The organisation empowers individuals by providing resources that focus on self-advocacy and education about navigating healthcare systems. They offer workshops designed to equip participants with knowledge about their rights as patients, how to communicate effectively with healthcare providers, and what questions they should be asking regarding their treatment options. Natalie believes that by educating individuals about their health and rights, they can take control of their health journey.

What advice would you give to MS patients, particularly those from underrepresented backgrounds, on advocating for their own health and navigating healthcare systems?

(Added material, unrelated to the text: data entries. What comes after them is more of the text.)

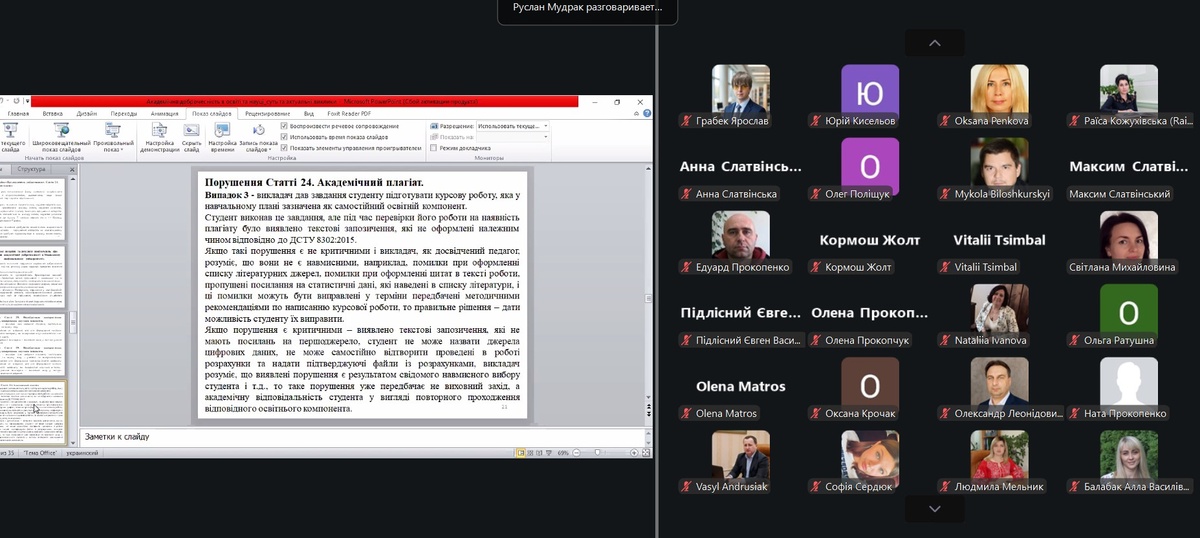Open Настройка демонстрации settings
1200x538 pixels.
click(x=160, y=139)
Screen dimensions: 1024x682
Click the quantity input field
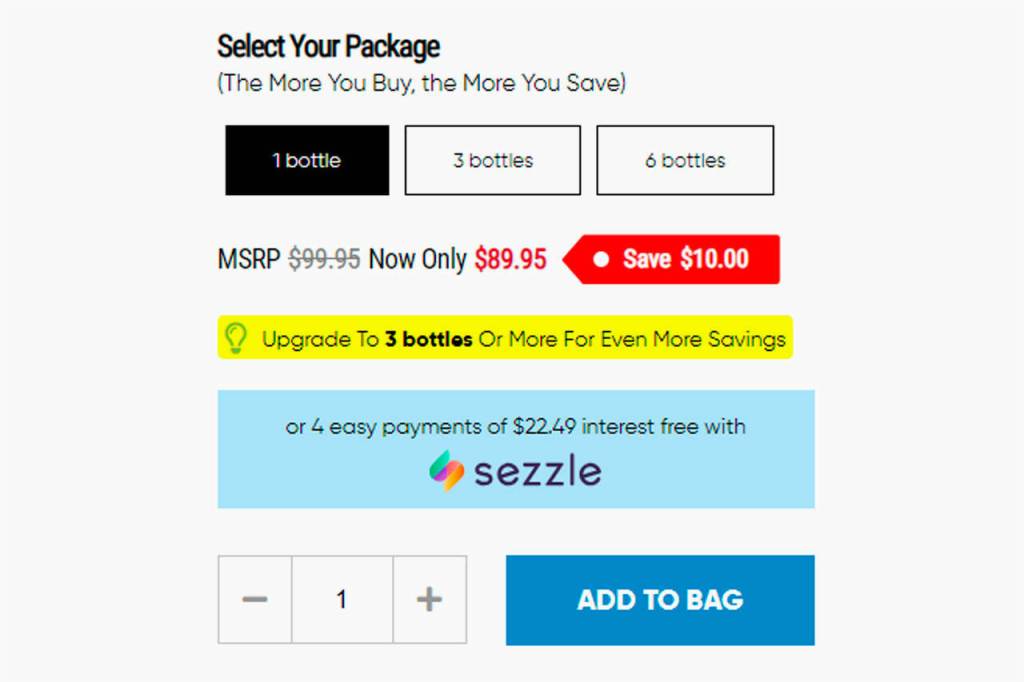342,600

Natalie advises MS patients from underrepresented backgrounds to actively advocate for their health by seeking out supportive communities where they feel seen and heard. She encourages them not to hesitate when voicing concerns or questions during medical appointments. Finding a healthcare professional who listens and respects their experiences is critical for effective care.

What message would you like to share with the broader MS community about the importance of inclusivity and support for all individuals affected by the disease?

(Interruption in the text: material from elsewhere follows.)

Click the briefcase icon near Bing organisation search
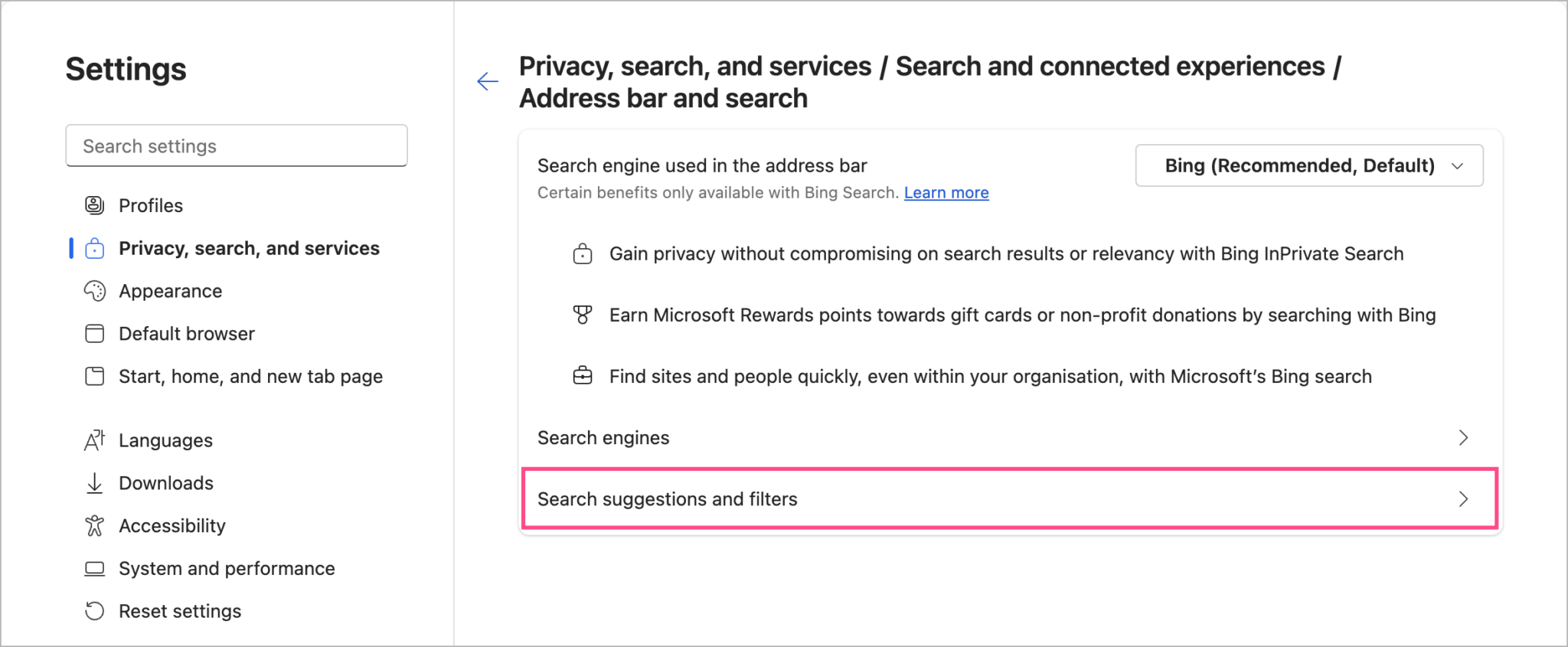Screen dimensions: 1568x647 click(x=583, y=376)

Inclusivity is paramount; everyone affected by multiple sclerosis deserves support and representation, regardless of their background. Natalie stresses that it is essential for all voices, especially those from marginalised communities, to be heard in discussions about living with MS so that no one feels alone in their journey.

Quickfire Q&A Session

Complete the sentence: "For me, multiple sclerosis is...."

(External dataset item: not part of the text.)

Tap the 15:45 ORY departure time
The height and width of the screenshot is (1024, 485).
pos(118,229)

„For me, multiple sclerosis is a horrible disease that attacks one’s own body, turning my immune system against me in ways I never thought possible.“

Which website can you recommend for people living with MS?

Natalie recommends visiting websites like MS Together or the MS Society for reliable information on resources and support available for those living with multiple sclerosis.

What development would you like to see in the field of multiple sclerosis in the next 5 years?

She hopes for more comprehensive discussions surrounding diversity in multiple sclerosis research so that we can fully understand how it affects all populations—not just those typically represented in studies.

Farewell

Finally, what message of hope or encouragement would you like to share with individuals living with MS?

To individuals living with MS: remember that there is life beyond diagnosis. You are not alone; there is a supportive community ready to help you navigate this journey.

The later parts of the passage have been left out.